Eye on the Middle East Sep/Oct 2016
Representatives from 26 countries and international organizations met in Paris recently in an effort to relaunch stalled peace talks between Israelis and Palestinians. But the initiative is doomed to fail.
The Paris summit brought together officials from the Arab League, Middle East Quartet (comprised of the United Nations, United States, European Union, and Russia), and other states—but not Israel or the Palestinian Authority. It was the first international gathering on the Middle East peace process since the Annapolis (Maryland) Conference in November 2007.
The talks in Paris were part of the so-called French Initiative, a drive by the French government to organize an international peace conference before the end of 2016 to preserve the two-state solution to the Israeli-Palestinian conflict.

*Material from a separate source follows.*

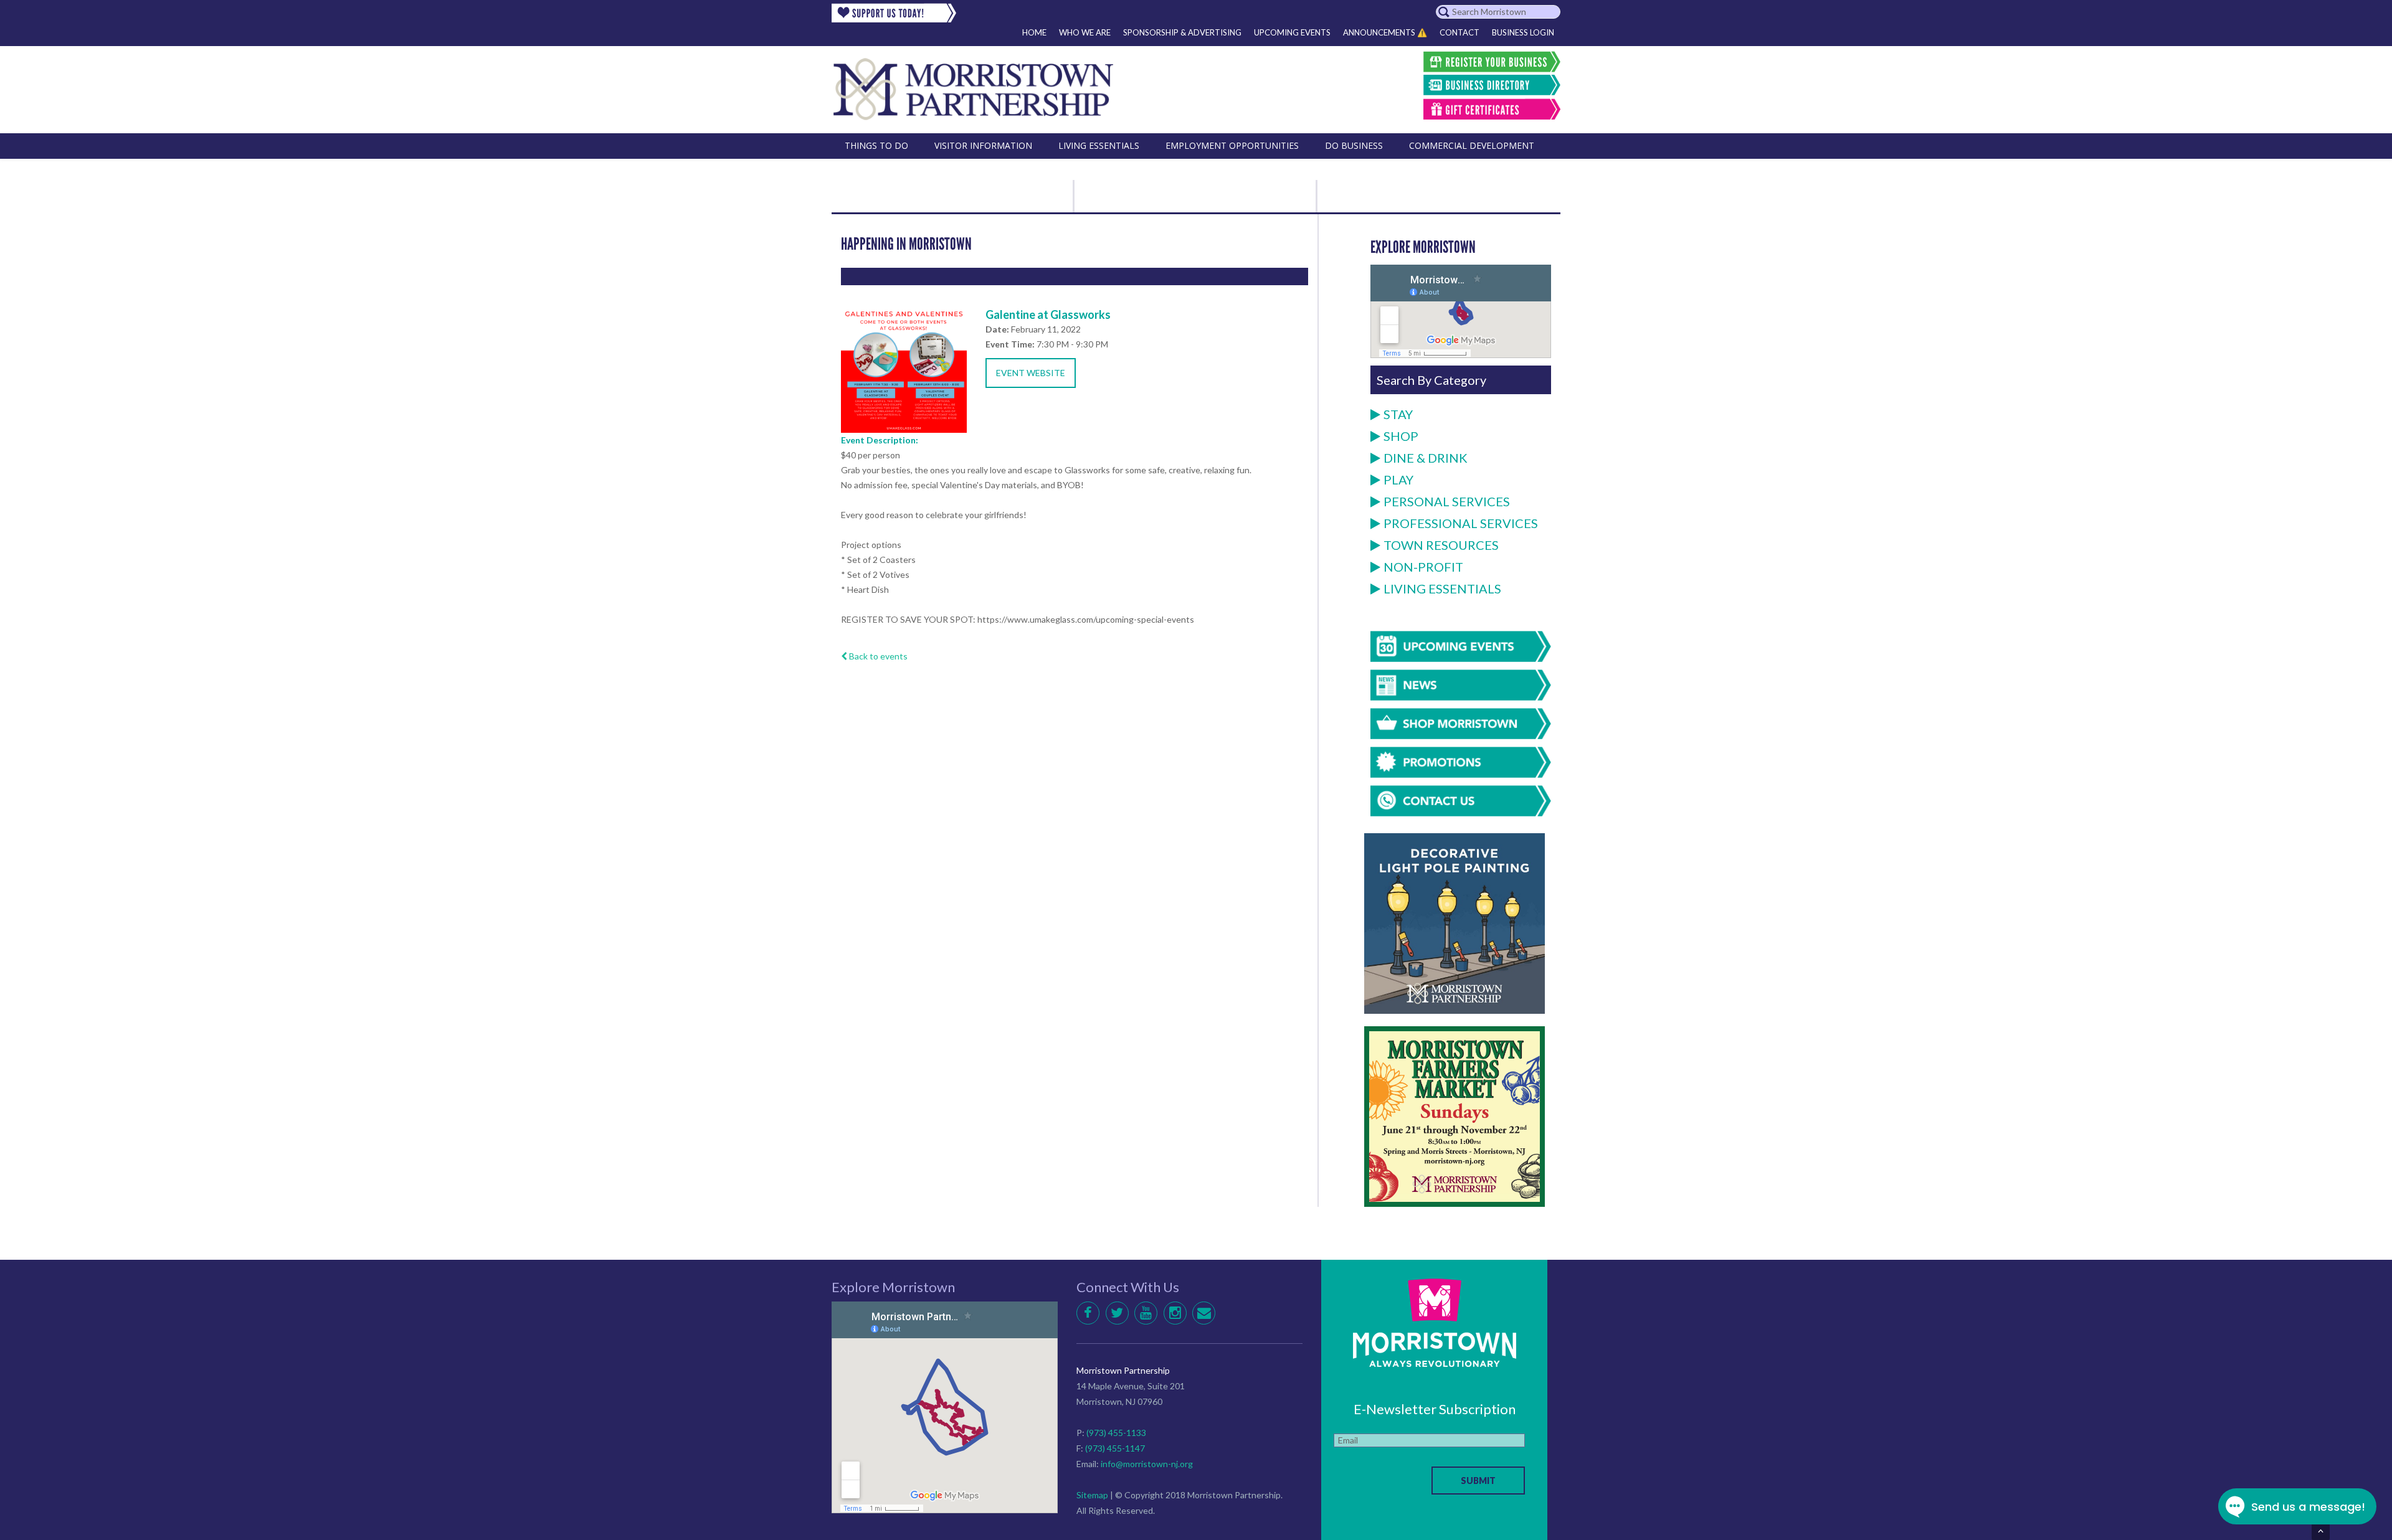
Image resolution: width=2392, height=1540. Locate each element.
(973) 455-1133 (1116, 1432)
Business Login (1523, 32)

“The two-state solution is in serious danger,” French Foreign Minister Jean-Marc Ayrault said. “We are reaching a point of no return where this solution will not be possible.” But the French effort lacks balance. A summit document produced by the French foreign ministry faulted Israel for the impasse, “particularly with regard to continued settlement activities.” It did not blame the stalemate on Palestinian terrorism or on the Palestinian refusal to recognize Israel as a Jewish state.
The French efforts are unlikely to succeed in reviving negotiations, in part because Israeli and Palestinian positions are far apart on many issues, including the future status of Jerusalem.
Palestinian President Mahmoud Abbas has welcomed the French initiative because it would internationalize the peace talks. Israeli officials have rejected the plan for the same reason; they believe efforts to internationalize the negotiations will allow the Palestinians to dig in their heels and resist direct talks with Israel.
Palestinian Saeb Erekat has confirmed Israeli concerns. Writing in Le Monde, Erekat argued that the long-standing method of bilateral talks had failed and that the Palestinians were being forced to move to a “multilateral framework” in which the international community would impose a solution on Israel.
The director-general of Israel’s foreign ministry, Dore Gold, said the French initiative is doomed to failure: “One hundred years ago, two officials by the name of Mark Sykes and François Georges-Picot tried to dictate a new order in the Middle East. It was at the apex of the era of colonialism in our area. This effort utterly failed then and will completely fail today.”
Gold added that the Paris summit had “made the Palestinian positions more extreme, and made it more difficult to resume direct talks.” He said what is needed is a diplomatic approach “that is based on the idea of supporting direct talks, not replacing them.” He added, “One of the critical questions of the conference is whether it increases the Palestinian incentive to negotiate. And from what the Palestinians are saying, whether it is Erekat or [PA Prime Minister] Rami Hamdallah, it appears the French initiative is not making them more cooperative.”
Addressing the European Parliament, Israeli President Reuven Rivlin said that now is not the right time to push for peace: “Currently, the practical conditions, the political and regional circumstances, which would enable us to reach a permanent agreement between us—the Israelis and the Palestinians—are failing to materialize.”
Even if the French initiative fails, momentum is building to internationalize the Palestinian issue. The Obama administration has indicated that it is open to action by the UN Security Council to impose the outlines of a two-state solution on Israel before the next U.S. president takes office. Israel will need to engage in deft diplomacy to avoid being caught between a rock and a hard place.